With so much at stake, it is critical to ensure that the policies and objectives of the Growth Plan are grounded in the reality of a transforming regional economy. Other regions show the potential downside of ignoring the connections between planning and the regional economy. For example, with its sprawling development pattern, Silicon Valley is essentially built out to the point at which growing firms like Google are having difficulty finding space to expand. The lack of affordable housing also creates a barrier to attracting the young talent that drives the computer and software industry there. This situation threatens the continued development of that economically dynamic region (Brown, 2015).

At the same time, an important opportunity has been emerging with the growth of knowledge-intensive activities. Not only is economic activity more focused on cities as sites for the production of goods and services, but urban and regional environments contribute directly to the competitiveness of individual businesses and of the region as a whole. Currently, the main policies in the Growth Plan[13] that explicitly address competitiveness are those relating to the land supply – that is, policies both to provide land for growing employment uses, and to preserve existing employment areas for future economic opportunities. As we shall see, the changing economic context provides for a much broader and stronger role for planning to support regional competitiveness and prosperity.

Research questions

This report therefore addresses two questions:

  1. How is the GGH economy changing, and what are the implications of its emerging geography for the Growth Plan policies and spatial vision?
  2. How can the Growth Plan support the economic competitiveness and prosperity of the Greater Golden Horseshoe?

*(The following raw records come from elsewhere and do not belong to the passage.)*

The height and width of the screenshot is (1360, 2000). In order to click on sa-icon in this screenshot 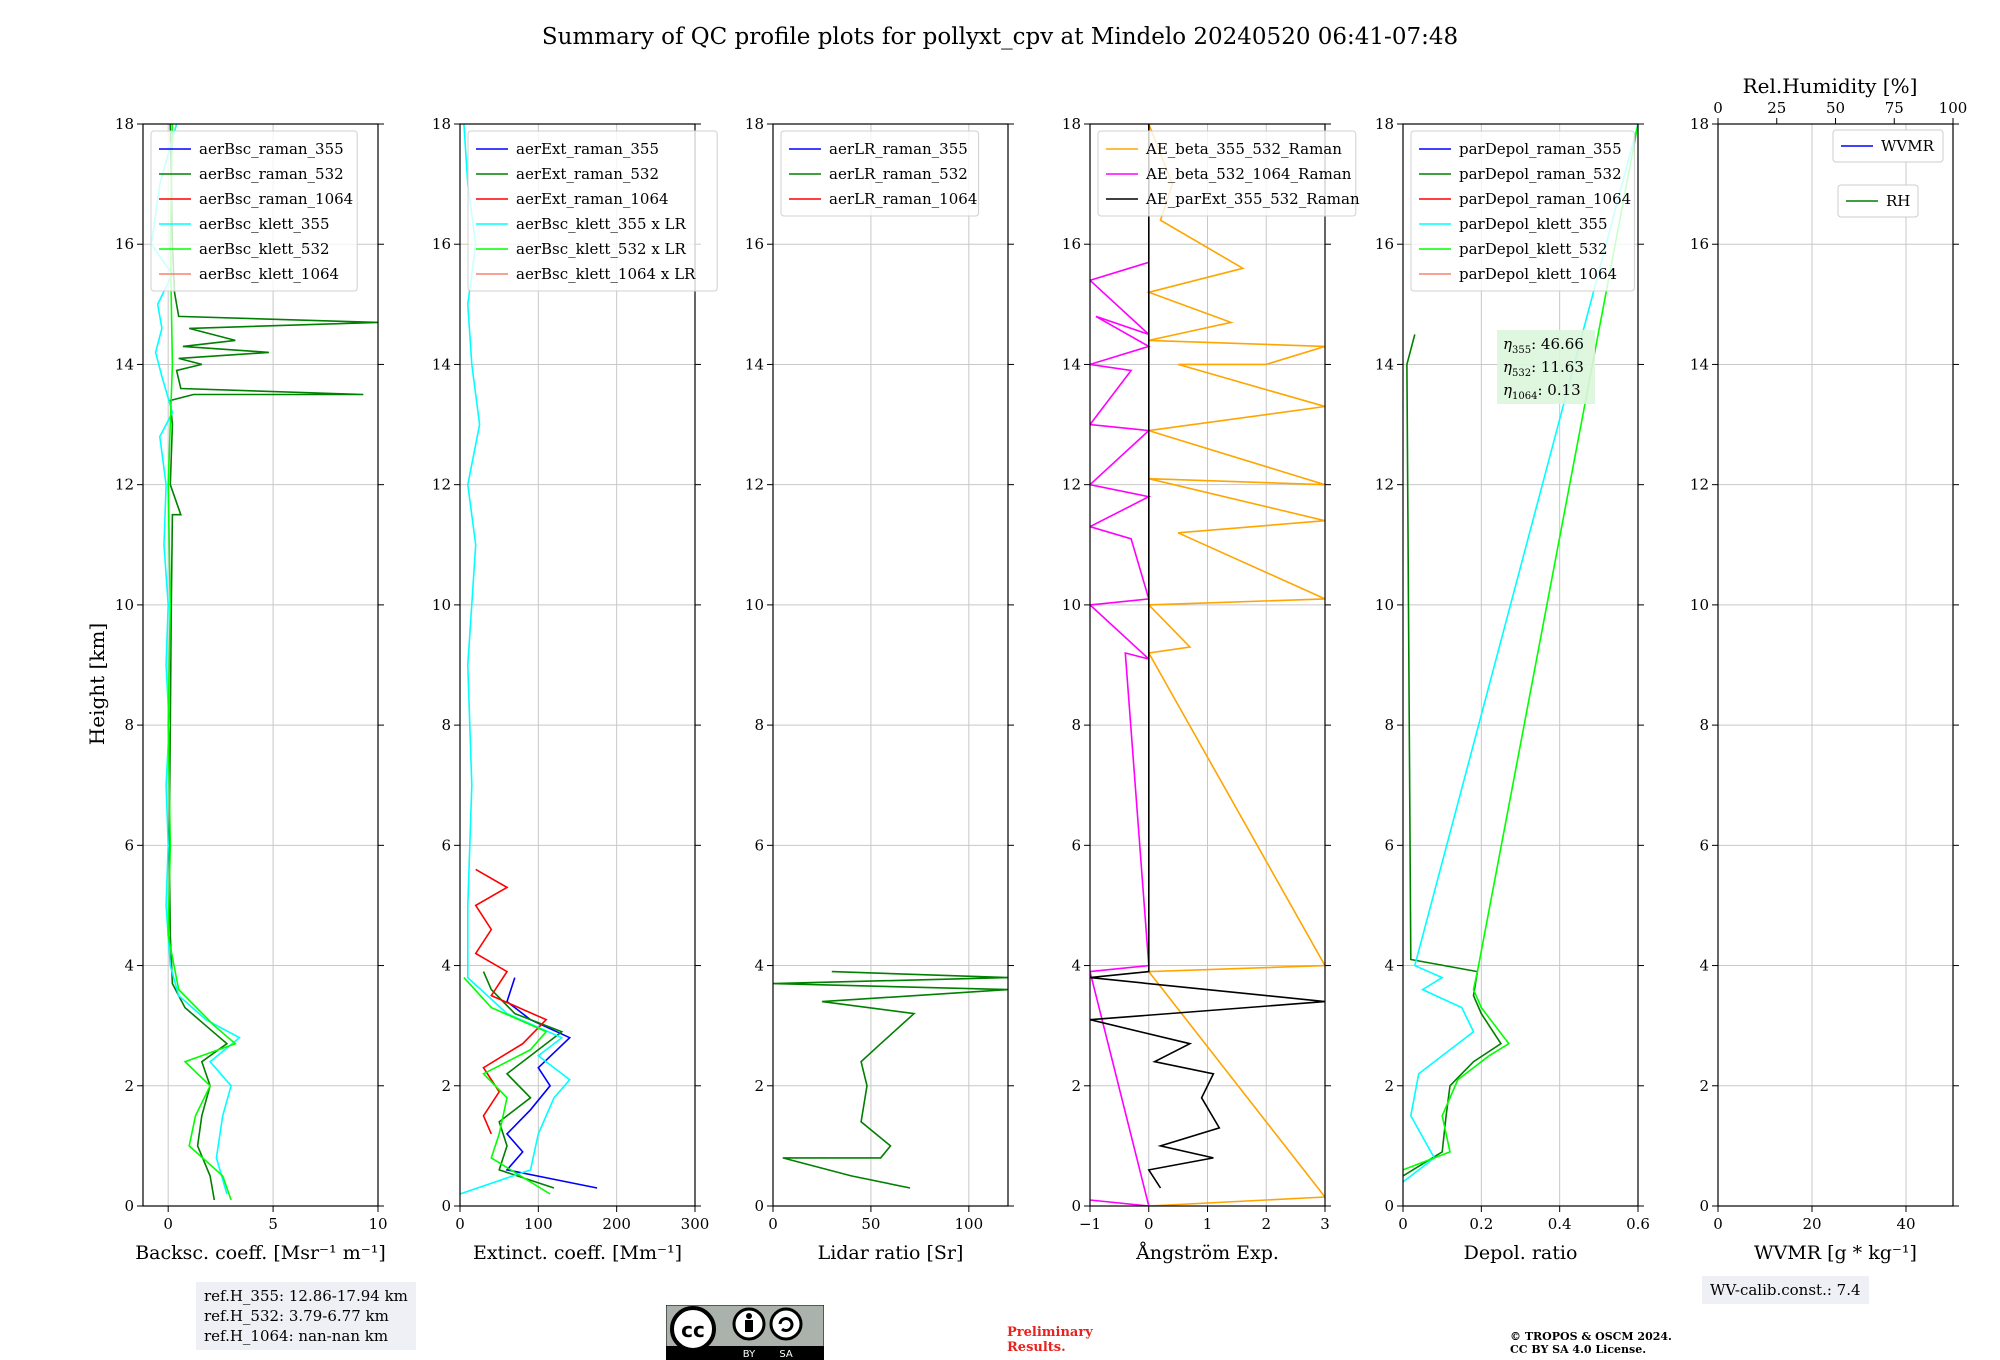, I will do `click(786, 1324)`. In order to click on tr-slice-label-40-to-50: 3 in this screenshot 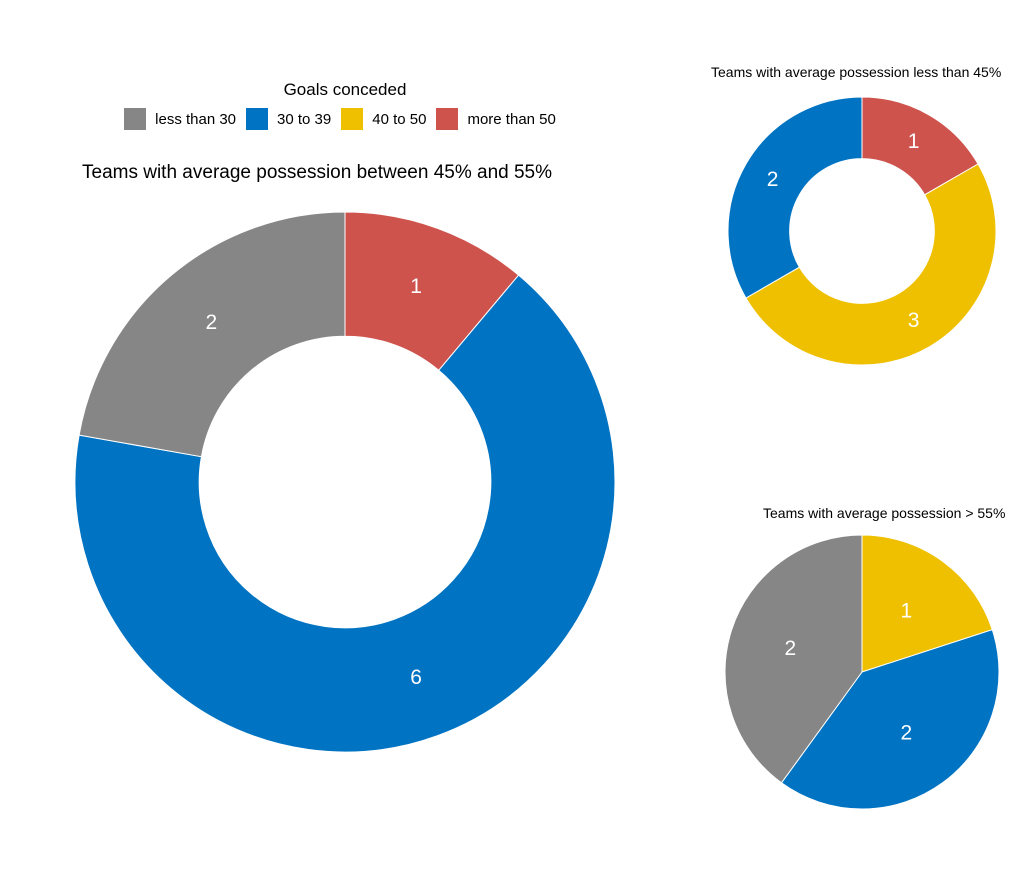, I will do `click(914, 320)`.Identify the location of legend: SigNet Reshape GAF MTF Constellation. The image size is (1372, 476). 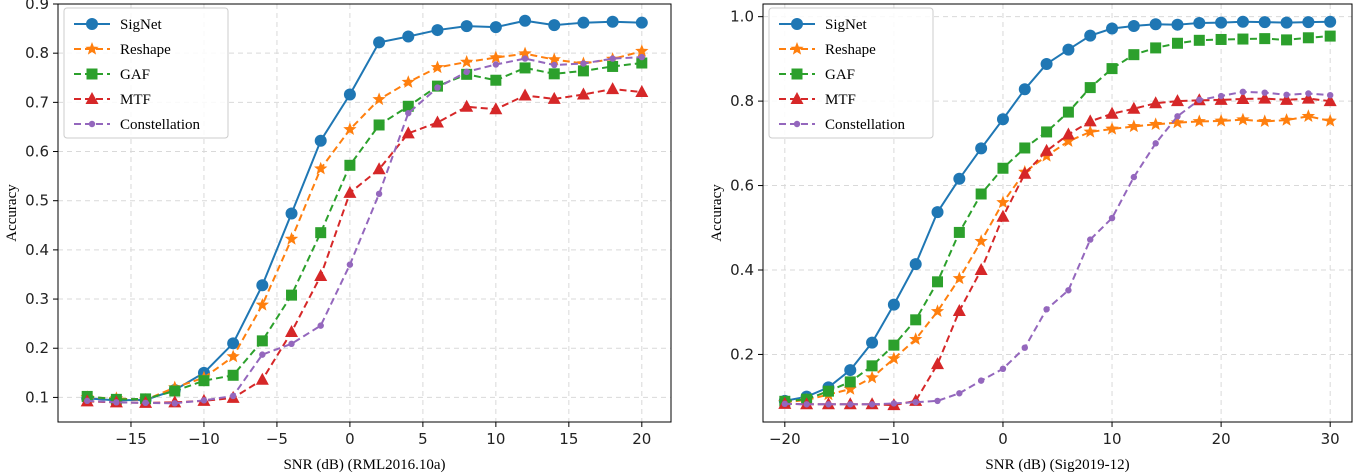
(146, 73).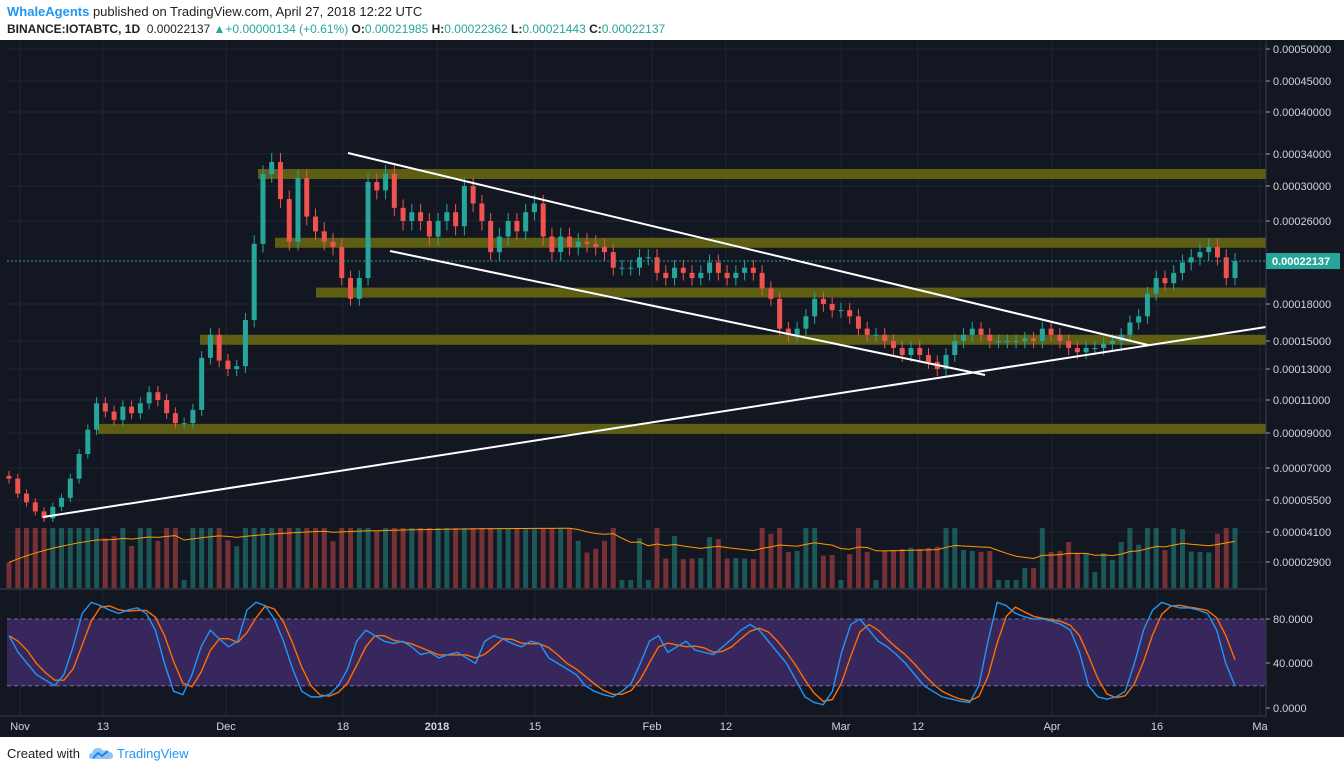 This screenshot has height=771, width=1344. Describe the element at coordinates (101, 756) in the screenshot. I see `tradingview-cloud-icon` at that location.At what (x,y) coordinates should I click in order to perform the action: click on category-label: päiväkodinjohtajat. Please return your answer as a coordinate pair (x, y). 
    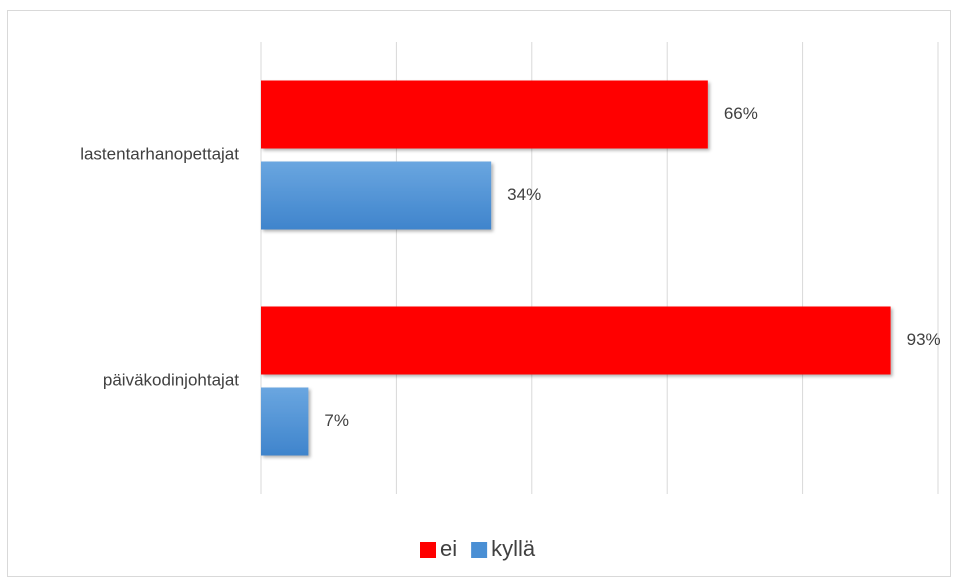
    Looking at the image, I should click on (171, 380).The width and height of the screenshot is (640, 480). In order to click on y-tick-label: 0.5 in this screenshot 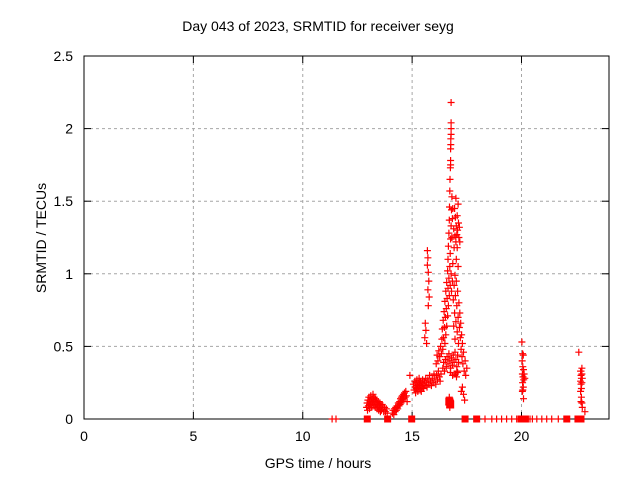, I will do `click(64, 346)`.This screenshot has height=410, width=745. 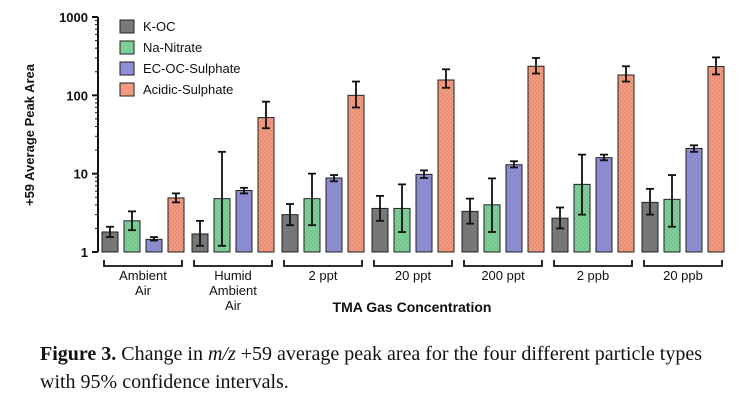 What do you see at coordinates (78, 354) in the screenshot?
I see `figure-label: Figure 3.` at bounding box center [78, 354].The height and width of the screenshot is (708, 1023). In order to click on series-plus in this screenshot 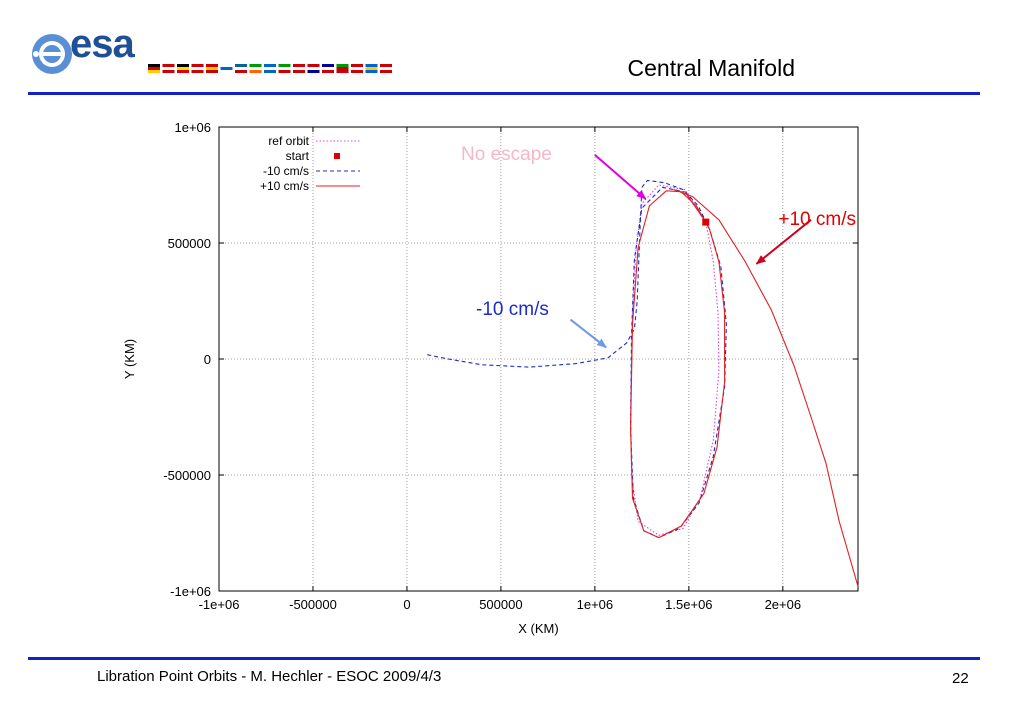, I will do `click(744, 388)`.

This report builds on the limited research that has been done on the evolving economy of the Toronto region, including previous Neptis Foundation research (Canadian Urban Institute, 2011; Gertler, 2000, 2003; GHK, 2009; Ministry of Public Infrastructure Renewal, 2008; Strategic Regional Research, 2013).

URBAN AND REGIONAL ENVIRONMENTS CONTRIBUTE DIRECTLY TO THE COMPETITIVENESS OF INDIVIDUAL BUSINESSES AND OF THE REGION AS A WHOLE.


[1] In this section we include data for Ontario to show long-term employment trends, and for GDP because detailed sectoral data is not available at the metropolitan level. However, given the prominence of the GGH region in the Ontario economy, we can assume that provincial trends are indicative of regional trends.

[2] Statistics Canada, CanSIM 282-0008: Labour Force Survey Estimates (LFS), by North American Industry Classification System (NAICS), Sex and Age Group, Annual.

[3] All employment figures for Ontario from Statistics Canada, CanSIM Table 282-0008, as above.

[4] Sources for this and all other figures are found in Appendix 3.

[5] NAICS 31-33.

[6] All GDP figures in this section from Statistics Canada, CanSIM Table 379-0030, Gross domestic product at basic prices, by North American Industry Classification System (NAICS), provinces and territories, annual. All figures are in constant 2007 dollars.

[7] Statistics Canada, CanSIM Table 379-0030, Gross domestic product at basic prices, by North American Industry Classification System (NAICS), provinces and territories, annual. Selected industries, based on GDP growth above the provincial average for services or manufacturing as a whole, 2001–2013.

[8] NAICS 5613, 5614, 5615.

[9] 7% growth for NAICS 5611.

[10] Statistics Canada, Labour Force Survey, 2001 and 2014.

[11] Statistics Canada, Labour Force Survey, 2001 and 2014.

[12] Statistics Canada, Labour Force Survey.

[13] Appendix 1 contains a summary of Growth Plan policies related to employment and the economy.